Problem details — Check each statement against the text below about the song "We've Saved the Best for Last," answering yes or no and quoting the words that decide it. (a) The song was recorded in 1988. (b) The song reached number 18 on the US Billboard Hot 100. (c) Walter Afanasieff wrote the song.

Text excerpt —

>>>>

Single by Kenny G featuring Smokey Robinson

from the album Silhouette
- B-side: "Silhouette"
- Released: 1989
- Recorded: 1988
- Genre: Smooth jazz
- Length: 4:20
- Label: Arista
- Songwriters: Paul Gordon, Dennis Matkosky, Lou Pardini
- Producer: Walter Afanasieff

Kenny G singles chronology
| "Against Doctor's Orders" (1989) | "We've Saved the Best for Last" (1989) | "Going Home" (1990) |

Smokey Robinson singles chronology
| "Love Don't Give No Reason" (1988) | "We've Saved the Best for Last" (1989) | "Indestructible" (1989) |

= We've Saved the Best for Last =

"We've Saved the Best for Last" is a song by American saxophonist Kenny G featuring American singer Smokey Robinson, from his fifth studio album Silhouette. The song was released in 1989 as Kenny G's third single from the album. The song reached number 4 on US adult contemporary, number 47 on US Billboard Hot 100 and number 18 on US R&B chart.

==Background==
The song is the second-most successful single from the album, after Silhouette reached number 13 on Billboard Hot 100 in 1988.

<<<<

Data rows —
>>>>

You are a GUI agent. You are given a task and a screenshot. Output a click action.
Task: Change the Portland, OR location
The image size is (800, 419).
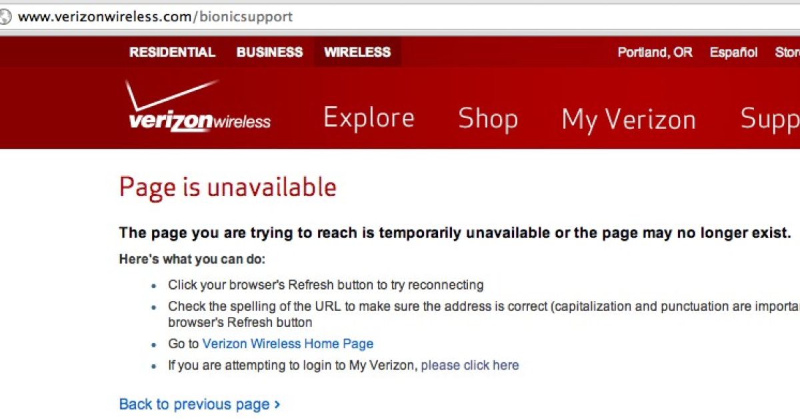(x=655, y=52)
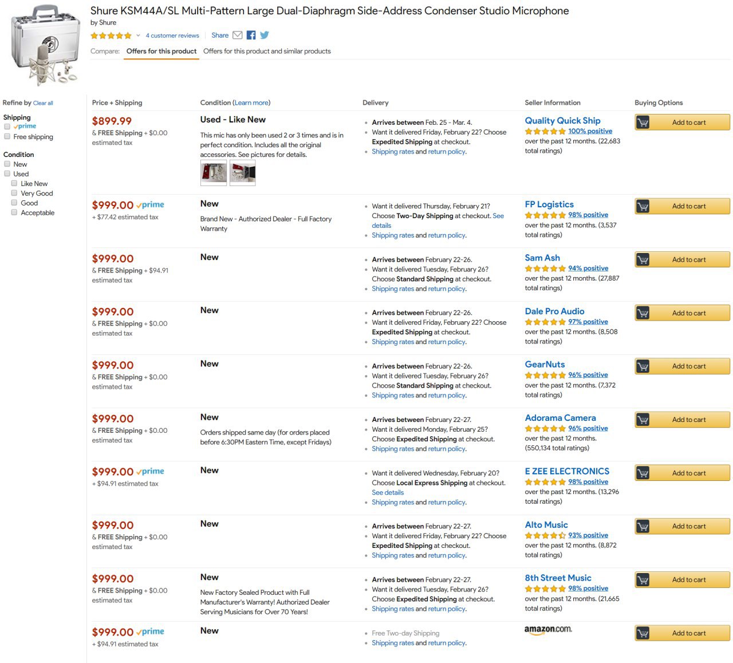
Task: Toggle the Very Good condition filter
Action: pos(14,194)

<<<<

Result for this task —
(a) Yes: "Recorded: 1988"
(b) No: "number 47 on US Billboard Hot 100"
(c) No: "Songwriters: Paul Gordon, Dennis Matkosky, Lou Pardini"